**Activity:** Produce a copy of every line in the records that holds the string "computer".

**Task input:**

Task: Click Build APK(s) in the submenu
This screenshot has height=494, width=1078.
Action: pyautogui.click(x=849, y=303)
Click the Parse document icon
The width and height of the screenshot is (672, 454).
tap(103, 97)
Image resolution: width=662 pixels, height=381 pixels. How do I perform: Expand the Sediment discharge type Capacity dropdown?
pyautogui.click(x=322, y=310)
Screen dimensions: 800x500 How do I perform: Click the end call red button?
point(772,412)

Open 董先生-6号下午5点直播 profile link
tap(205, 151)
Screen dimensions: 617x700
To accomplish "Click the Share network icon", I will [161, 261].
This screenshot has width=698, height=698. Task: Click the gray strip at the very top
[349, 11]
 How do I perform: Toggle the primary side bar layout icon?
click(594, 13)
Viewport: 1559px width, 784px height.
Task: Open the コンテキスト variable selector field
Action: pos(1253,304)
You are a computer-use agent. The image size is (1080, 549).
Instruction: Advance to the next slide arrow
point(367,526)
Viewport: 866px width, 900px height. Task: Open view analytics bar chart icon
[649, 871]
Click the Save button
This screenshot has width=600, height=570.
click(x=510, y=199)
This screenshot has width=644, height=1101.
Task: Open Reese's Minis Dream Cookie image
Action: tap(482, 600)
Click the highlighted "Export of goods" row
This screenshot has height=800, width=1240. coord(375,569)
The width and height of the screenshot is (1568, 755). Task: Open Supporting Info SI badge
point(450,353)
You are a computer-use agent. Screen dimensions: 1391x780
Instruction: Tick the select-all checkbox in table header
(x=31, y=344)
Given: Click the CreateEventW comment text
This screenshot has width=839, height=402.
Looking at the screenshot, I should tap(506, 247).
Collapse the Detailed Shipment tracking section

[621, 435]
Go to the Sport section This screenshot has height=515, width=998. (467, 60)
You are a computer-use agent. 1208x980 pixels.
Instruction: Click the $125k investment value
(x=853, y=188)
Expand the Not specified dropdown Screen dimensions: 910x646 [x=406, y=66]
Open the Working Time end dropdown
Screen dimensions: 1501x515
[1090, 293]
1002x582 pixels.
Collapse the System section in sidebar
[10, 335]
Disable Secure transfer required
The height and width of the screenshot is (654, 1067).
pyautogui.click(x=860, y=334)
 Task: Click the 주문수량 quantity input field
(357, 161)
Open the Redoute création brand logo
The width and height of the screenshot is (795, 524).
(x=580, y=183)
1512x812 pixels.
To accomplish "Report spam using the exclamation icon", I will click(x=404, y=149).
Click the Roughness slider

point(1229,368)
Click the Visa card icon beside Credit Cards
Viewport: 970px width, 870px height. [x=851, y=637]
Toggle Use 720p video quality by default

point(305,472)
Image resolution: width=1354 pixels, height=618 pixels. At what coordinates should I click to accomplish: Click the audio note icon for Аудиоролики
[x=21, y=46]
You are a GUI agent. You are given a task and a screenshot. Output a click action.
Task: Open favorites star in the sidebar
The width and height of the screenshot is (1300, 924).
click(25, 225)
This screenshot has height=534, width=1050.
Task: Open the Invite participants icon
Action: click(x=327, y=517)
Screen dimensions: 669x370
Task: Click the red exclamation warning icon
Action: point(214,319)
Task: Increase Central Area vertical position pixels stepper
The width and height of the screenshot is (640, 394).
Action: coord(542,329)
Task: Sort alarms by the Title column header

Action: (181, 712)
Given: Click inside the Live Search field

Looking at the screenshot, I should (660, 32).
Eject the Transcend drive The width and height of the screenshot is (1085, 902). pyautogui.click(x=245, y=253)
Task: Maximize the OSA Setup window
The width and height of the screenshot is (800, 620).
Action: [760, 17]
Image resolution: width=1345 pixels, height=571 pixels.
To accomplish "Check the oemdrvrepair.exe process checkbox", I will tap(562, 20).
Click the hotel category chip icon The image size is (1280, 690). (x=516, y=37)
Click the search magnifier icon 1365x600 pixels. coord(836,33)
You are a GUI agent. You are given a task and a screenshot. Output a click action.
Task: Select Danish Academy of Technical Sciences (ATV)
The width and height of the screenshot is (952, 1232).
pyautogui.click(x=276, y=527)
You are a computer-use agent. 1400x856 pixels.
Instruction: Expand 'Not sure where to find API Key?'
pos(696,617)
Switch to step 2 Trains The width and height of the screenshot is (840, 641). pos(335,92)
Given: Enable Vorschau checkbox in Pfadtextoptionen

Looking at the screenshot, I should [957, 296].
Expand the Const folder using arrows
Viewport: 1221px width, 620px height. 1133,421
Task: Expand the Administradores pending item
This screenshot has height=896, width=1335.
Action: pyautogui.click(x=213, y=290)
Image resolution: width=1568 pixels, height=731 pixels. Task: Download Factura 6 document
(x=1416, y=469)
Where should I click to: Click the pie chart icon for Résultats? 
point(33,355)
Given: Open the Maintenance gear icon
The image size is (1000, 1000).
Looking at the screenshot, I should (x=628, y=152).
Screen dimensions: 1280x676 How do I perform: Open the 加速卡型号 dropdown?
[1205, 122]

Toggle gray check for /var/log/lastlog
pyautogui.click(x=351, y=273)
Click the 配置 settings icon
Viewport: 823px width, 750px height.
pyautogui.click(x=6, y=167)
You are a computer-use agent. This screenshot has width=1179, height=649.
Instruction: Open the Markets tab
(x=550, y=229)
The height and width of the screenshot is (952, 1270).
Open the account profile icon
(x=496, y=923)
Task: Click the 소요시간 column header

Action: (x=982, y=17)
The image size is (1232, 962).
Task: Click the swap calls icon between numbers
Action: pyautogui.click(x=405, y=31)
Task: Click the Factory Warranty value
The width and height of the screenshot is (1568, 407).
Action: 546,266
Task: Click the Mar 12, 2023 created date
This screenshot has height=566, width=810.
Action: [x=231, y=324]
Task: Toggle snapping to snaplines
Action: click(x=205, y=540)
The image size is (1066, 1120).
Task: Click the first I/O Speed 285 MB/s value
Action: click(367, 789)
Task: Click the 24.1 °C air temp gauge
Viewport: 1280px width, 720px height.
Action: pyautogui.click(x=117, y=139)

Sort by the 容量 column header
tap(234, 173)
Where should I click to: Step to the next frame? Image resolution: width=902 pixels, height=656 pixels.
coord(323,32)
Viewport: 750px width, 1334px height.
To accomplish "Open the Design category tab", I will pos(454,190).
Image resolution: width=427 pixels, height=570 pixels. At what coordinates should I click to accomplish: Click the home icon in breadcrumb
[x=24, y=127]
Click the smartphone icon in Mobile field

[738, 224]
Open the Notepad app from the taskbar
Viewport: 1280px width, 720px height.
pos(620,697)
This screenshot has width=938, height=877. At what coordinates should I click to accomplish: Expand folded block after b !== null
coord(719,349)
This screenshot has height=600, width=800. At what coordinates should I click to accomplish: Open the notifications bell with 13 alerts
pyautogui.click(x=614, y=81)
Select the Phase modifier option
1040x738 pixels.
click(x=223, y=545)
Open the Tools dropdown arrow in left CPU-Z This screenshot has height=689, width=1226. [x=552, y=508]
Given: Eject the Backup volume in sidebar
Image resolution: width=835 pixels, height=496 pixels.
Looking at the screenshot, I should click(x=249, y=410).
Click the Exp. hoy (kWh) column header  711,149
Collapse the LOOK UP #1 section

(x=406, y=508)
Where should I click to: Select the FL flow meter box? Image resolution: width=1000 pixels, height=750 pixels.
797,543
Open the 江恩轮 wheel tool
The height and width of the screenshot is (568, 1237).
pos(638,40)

**Written solution:**
You are a computer-use agent. The image size is (1080, 549).
You are a computer-use agent. Screen dimensions: 1391x780
You are a computer-use agent. 1208x980 pixels.
You are a computer-use agent. 1400x856 pixels.
You are a computer-use agent. This screenshot has width=1179, height=649.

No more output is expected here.